Given request
Copy the lines between the one containing "Where should I" and the one containing "Click the blue", inclusive, reproducing them word for word.

START Data supplied

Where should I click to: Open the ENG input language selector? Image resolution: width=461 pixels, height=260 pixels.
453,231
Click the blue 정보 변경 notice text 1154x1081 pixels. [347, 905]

END Data supplied
START Data supplied

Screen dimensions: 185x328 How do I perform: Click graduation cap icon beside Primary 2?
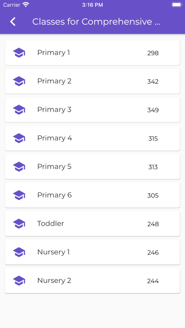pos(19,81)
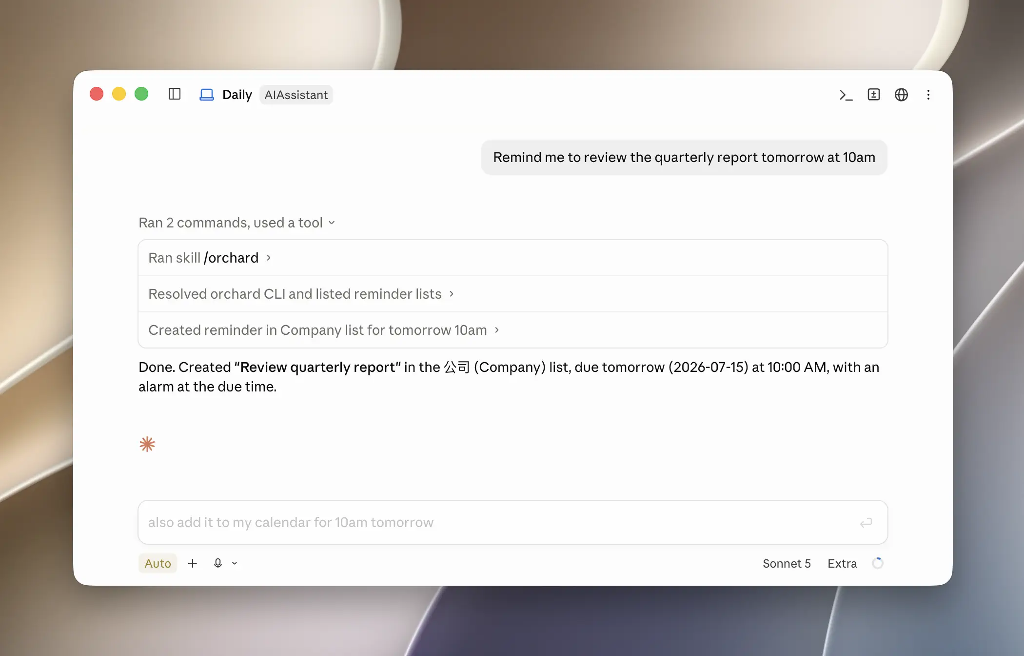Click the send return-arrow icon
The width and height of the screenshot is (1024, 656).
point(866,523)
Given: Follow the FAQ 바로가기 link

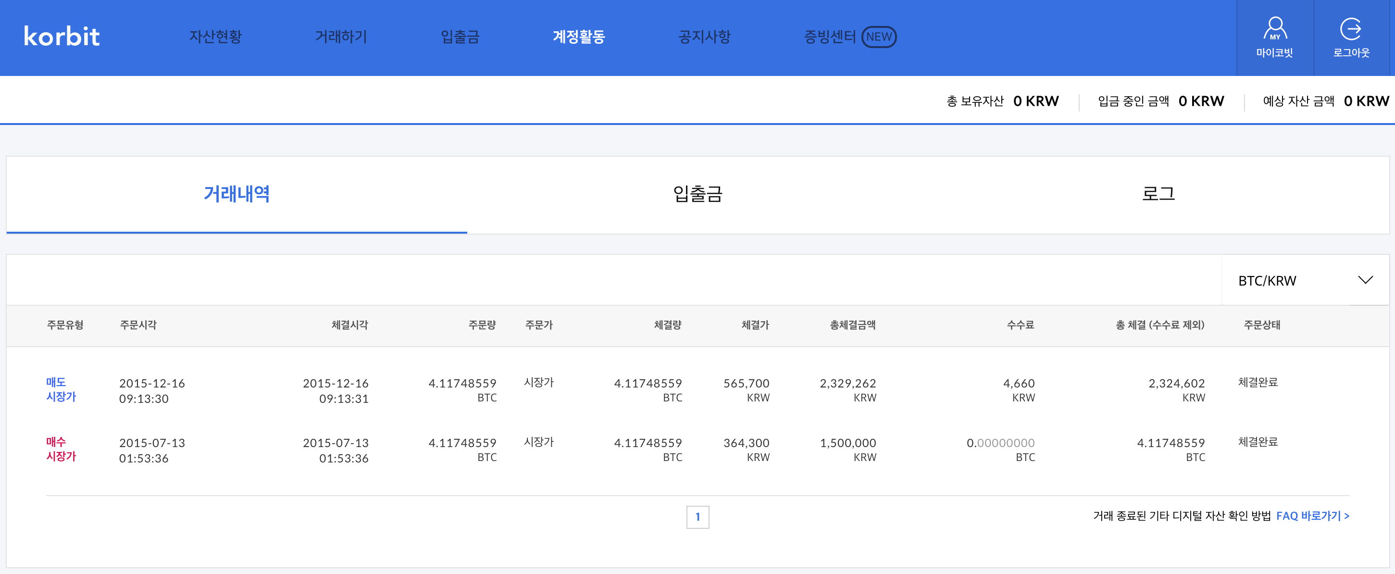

END Data supplied

Full response
Where should I click to: Open the ENG input language selector? Image resolution: width=461 pixels, height=260 pixels.
453,231
Click the blue 정보 변경 notice text 1154x1081 pixels. [347, 905]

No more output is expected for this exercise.